26.04.07
Reflexão da noite
A relatividade da vida é algo assombroso. A diversidade de emoções por que passamos no decorrer cada dia, cada noite, é imensa. A estupidez das nossas idéias muitas vezes quebra nossa razão, nos levando a lugares desconhecidos que nos deixam com medo e receio. A sinceridade de nossas mentiras acaba nos enganando, nos confrontamos com os nossos sonhos e frustrações dia após dia. A mediocridade das nossas vidas reflete a mesquinhez de nossas atitudes, o nosso egoísmo é uma ferramenta que nos destrói aos poucos, e a inveja nos corrompe a ponto de dirigirmos nossas vidas a caminhos perdidos. A incapacidade de nos rebelarmos mantém aprisionados nossos desejos de algo novo, algo diferente do trivial. Então surge a comodidade, mostrando que dá para continuar da mesma forma, deixando tudo andar naturalmente sem a nossa influência.
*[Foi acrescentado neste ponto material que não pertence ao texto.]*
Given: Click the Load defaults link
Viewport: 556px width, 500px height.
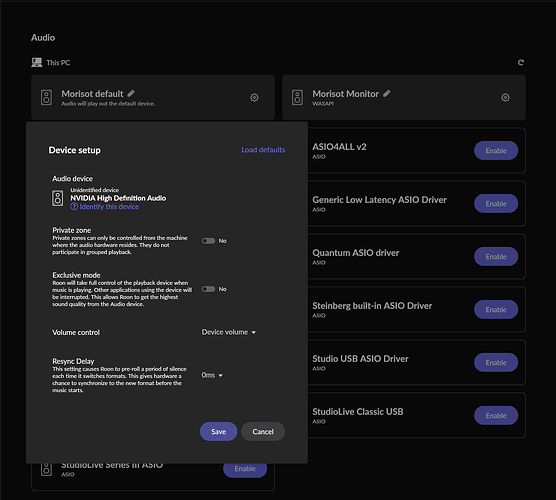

Os dias passam lentamente, a inércia parece imperar, e quem aparece dessa vez é a indignação. E o ciclo se renova, tudo se repete. As mesmas pessoas nos criticam, as mesmas nos abraçam, os que se dizem nossos amigos ainda nos procuram quando estamos com o bolso cheio e se afastam nos problemas, mas os verdadeiros estão sempre lá. E isso nos dá força em meio à louca confusão do dia-a-dia. A nossa vida ainda é uma estrada de perguntas sem respostas, mas há algumas pessoas nas calçadas com quem podemos contar.